Obwohl ich nicht wirklich hungrig war kochte ich mir Couscous mit Paprika-Kichererbsen Paste und Käse. Es schmeckte eigentlich gar nicht so schlecht, doch ich hatte Schwierigkeiten aufzuessen.
Ich sah zwei jüngere Wanderer, die sich auf Englisch unterhielten. Ich fragte sie, wo sie herkamen und es stellte sich heraus, dass einer von ihnen aus Quebec in Canada war und der andere aus Frankreich. Sie lebten in Berlin und London und wanderten jedes Jahr gemeinsam irgendwo, dieses Jahr war es Slowenien. Ich verbrachte den Rest des Abends mit den beiden und vergaß meine unangenehme Interaktion mit dem Hüttenwirt fast.
Distanz: 25,4 km, +1897 m, -1837 m
Tag 30: Ein Monat auf dem Trail
Ich schlief schlecht und schwitzte in der Nacht, obwohl es hier gar nicht so heiß war. Mein Magen fühlte ich seltsam an und als ich aufstand, merkte ich auch wieso: scheinbar hatte ich etwas falsches gegessen oder getrunken, hin und wieder bekam ich Magenkrämpfe.
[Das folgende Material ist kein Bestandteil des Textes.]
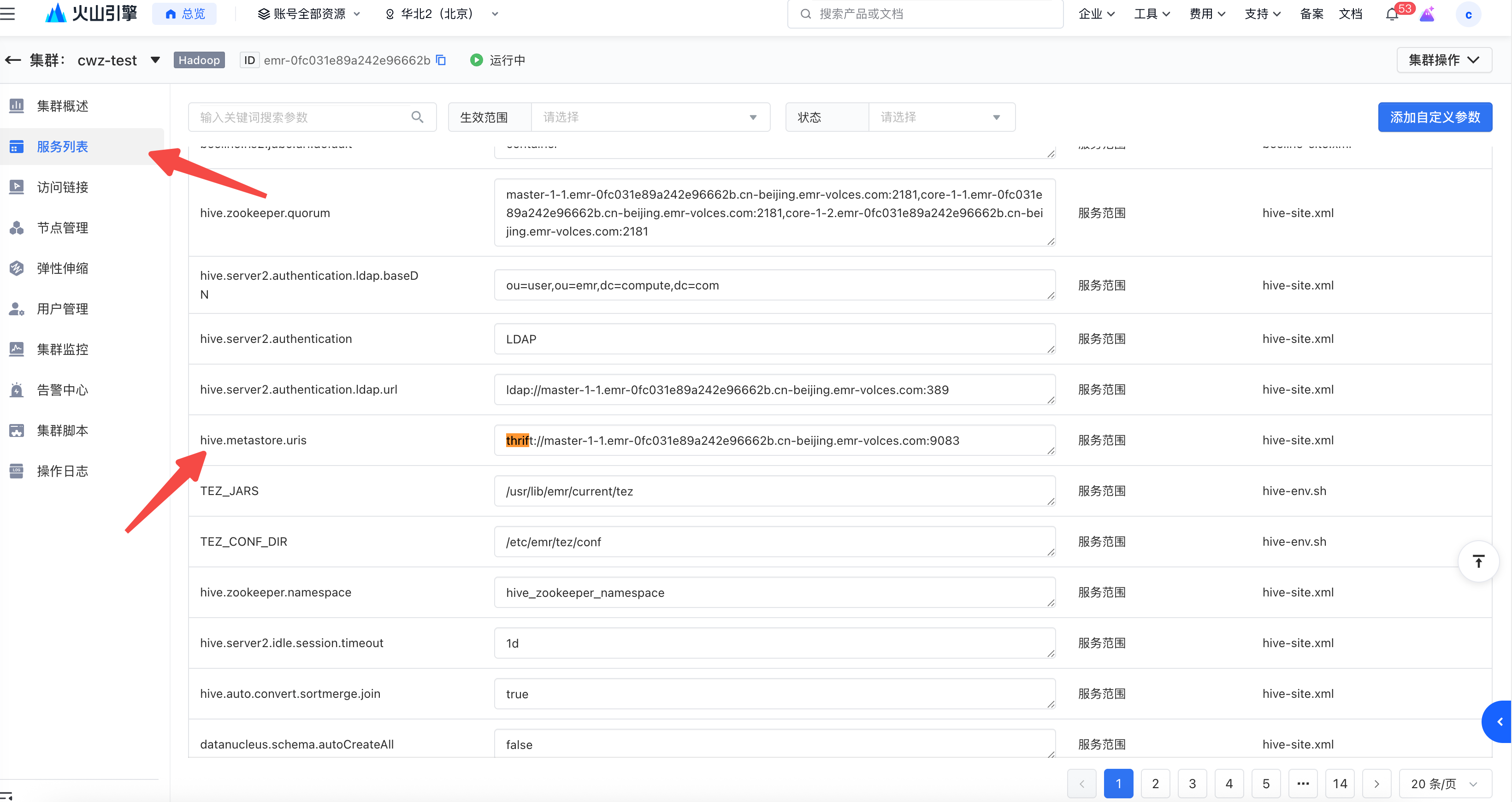Image resolution: width=1512 pixels, height=802 pixels.
Task: Click the user avatar icon
Action: pyautogui.click(x=1468, y=15)
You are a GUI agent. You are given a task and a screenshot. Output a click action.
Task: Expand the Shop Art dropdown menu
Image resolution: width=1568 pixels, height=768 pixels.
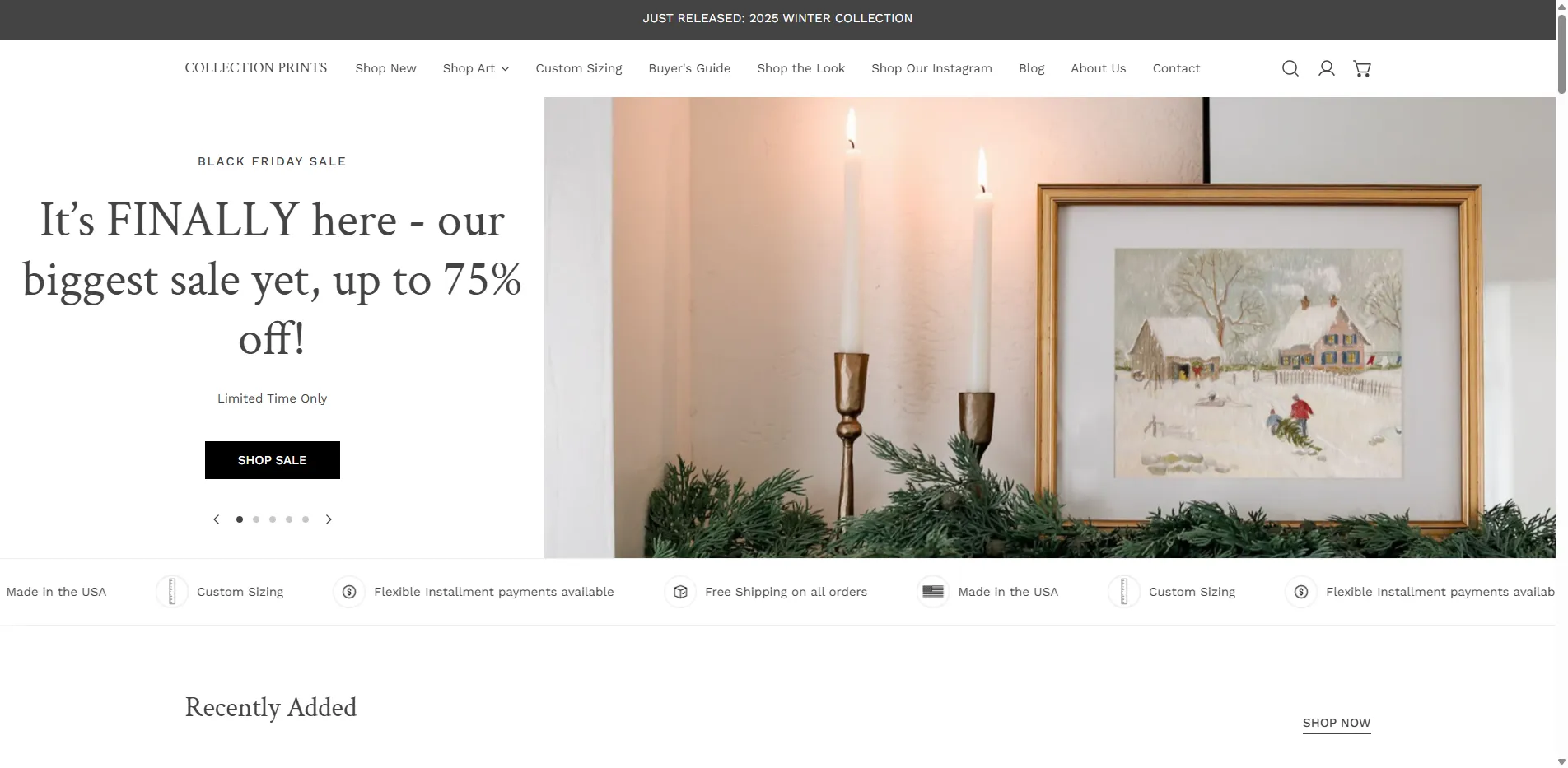pos(475,68)
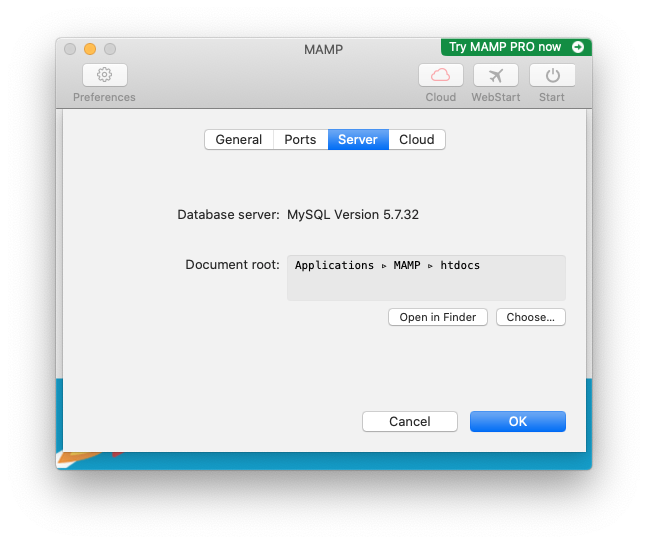Click the Preferences gear icon

pyautogui.click(x=104, y=75)
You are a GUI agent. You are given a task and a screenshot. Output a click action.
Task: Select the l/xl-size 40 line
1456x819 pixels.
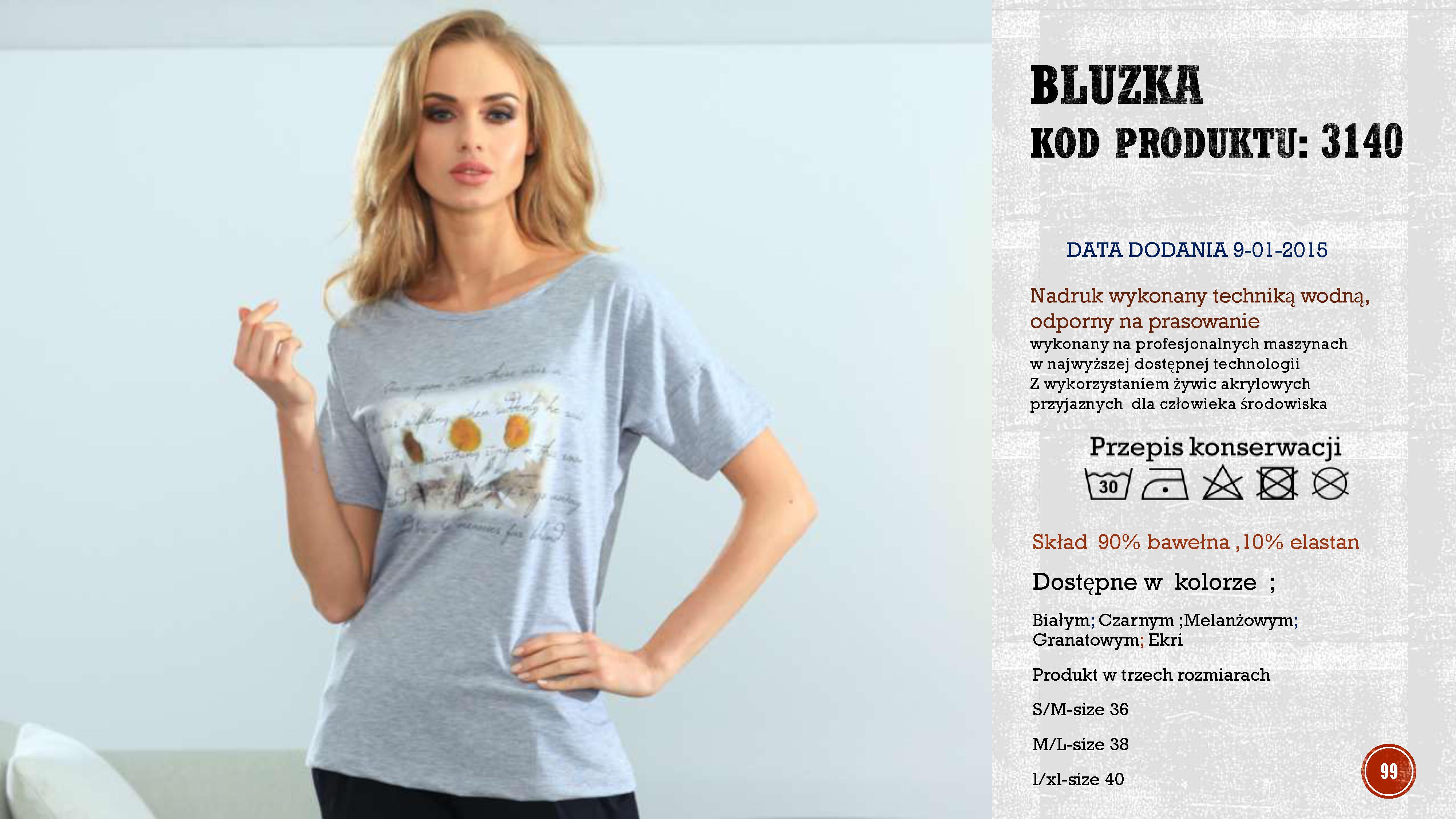(1078, 779)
Wäre ich in einer anderen Hütte gewesen, hätte ich vielleicht überlegt eine weitere Nacht zu bleiben, doch in Gegenwart dieses Hüttenwirts wollte ich nicht länger als nötig Zeit verbringen. Wie schon erwartet hatte ich absolut keinen Appetit auf Frühstück, doch ich zwang mich zumindest einen Tortilla Wrap mit Mandelmus zu essen. Mein Magen nahm das einigermaßen gut hin, auch wenn die ersten paar Stunden des Tages noch von Krämpfen begleitet wurden.
Ich füllte meine Flasche am geheimen Wasserhahn auf und wanderte los. So früh am Morgen war niemand unterwegs und die Luft war noch angenehm kühl. Beim wandern fühlte ich mich relativ gut, nur die Aufstiege fielen mir schwer. Ich schwitzte ohne Ende und jeder Höhenmeter fühlte sich doppelt so schwer an wie sonst.
Ich überquerte den Bogatinsko Sedlo, einen Pass, der 27 Jahre lang die Grenze zwischen dem Königreich Italien und dem Königreich Serbien, Kroatien und Slovenien war (ab 1929 auch Jugoslawien genannt). Heute liegt der Bogatinsko sedlo offensichtlich in Slowenien. Hinter dem Pass lagen alte Partisanen Krankenhäuser, in denen verwundete Soldaten versorgt wurden. Diese Krankenhäuser sind heute Berghütten, in denen man übernachten kann.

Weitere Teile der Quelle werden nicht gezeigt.